I tried integration by parts with both $u = x^2, dv = J_0 dx$ and $u = J_0, du = -J_1 dx, dv = x^2 dx.$ But neither gets me in a very good place at all. With the first, I begin to get integrals within integrals, and with the second my powers of $x$ in the integral would keep growing instead of getting smaller.

The book's answer is $x^2J_1(x) + xJ_1(x) - \int J_0(x)dx + C.$ (BTW the book is Elementary DE by Edwards and Penney)

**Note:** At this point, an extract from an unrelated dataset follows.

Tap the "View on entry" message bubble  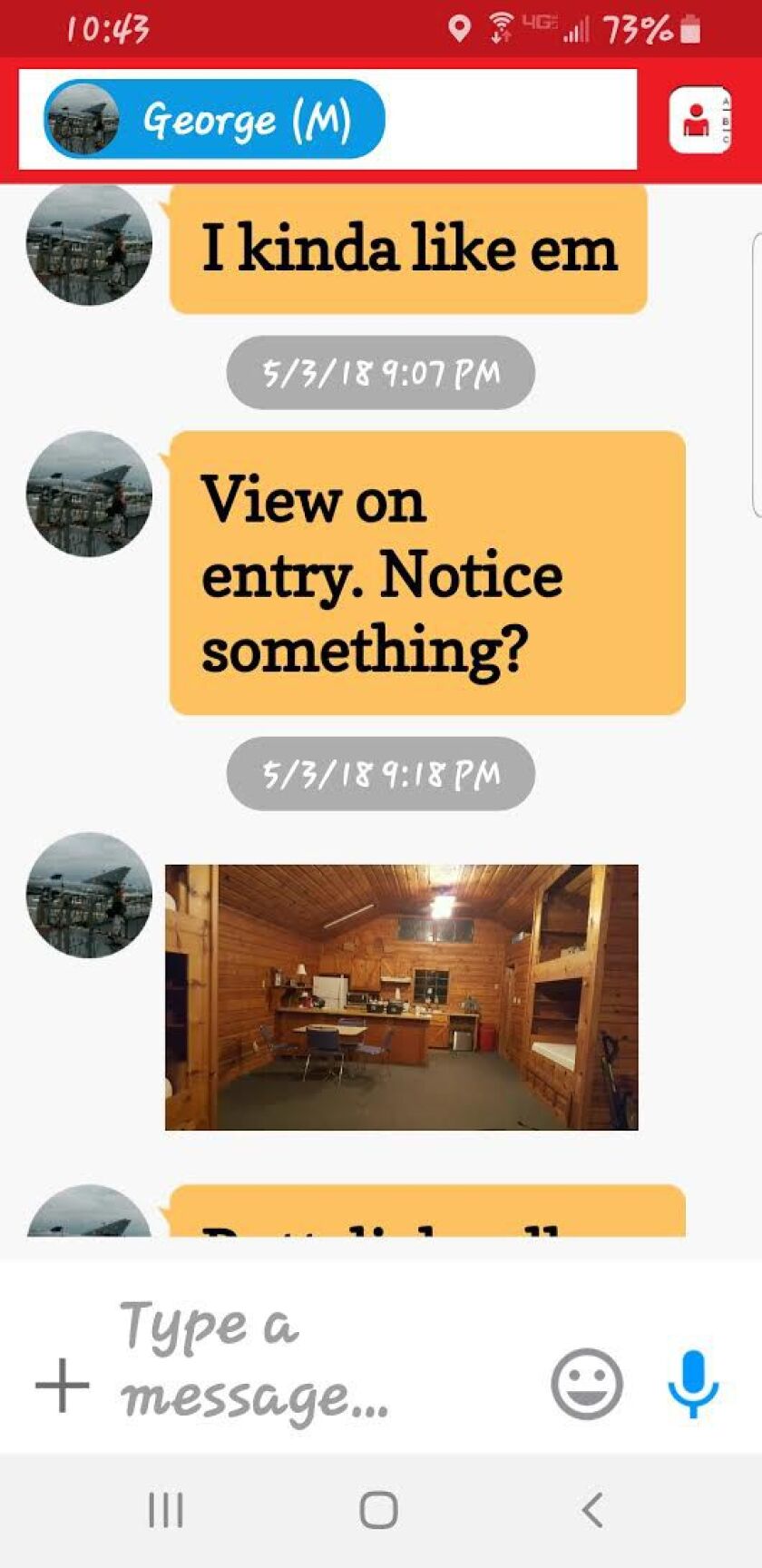426,573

How do I get to that? I appreciate any help!

 

[Jacob Nie]

Sorry - I have solved it.

I gave the wrong identities - these are more directly useful: $\dfrac{d}{dx}\left(x^pJ_p(x)\right) = x^pJ_{p-1}(x)$ and $\dfrac{d}{dx}\left(x^{-p}J_p(x)\right) = -x^{-p}J_{p+1}(x).$ (Although, the identities I gave are attained simply by carrying out the differentiations here!)

With $p=1,$ we have
$$\dfrac{d}{dx}(xJ_1) = xJ_0\implies \int xJ_0 dx = xJ_1.$$
Then the integration by parts is better carried out with $u=x, du=dx, dv=xJ_0dx, v=xJ_1$:
$$\int x^2J_0 dx = x^2J_1 - \int xJ_1dx.$$
Then with $p=0,$ we have
$$\dfrac{d}{dx}J_0 = -J_1\implies \int J_1dx = -J_0.$$
Integration by parts again: $u=x, du=dx, dv=J_1dx, v=-J_0$:
$$\int x^2J_0dx = x^2J_1 + xJ_0 - \int J_0 dx,$$
as desired.
(Sorry that was a typo in the original post.)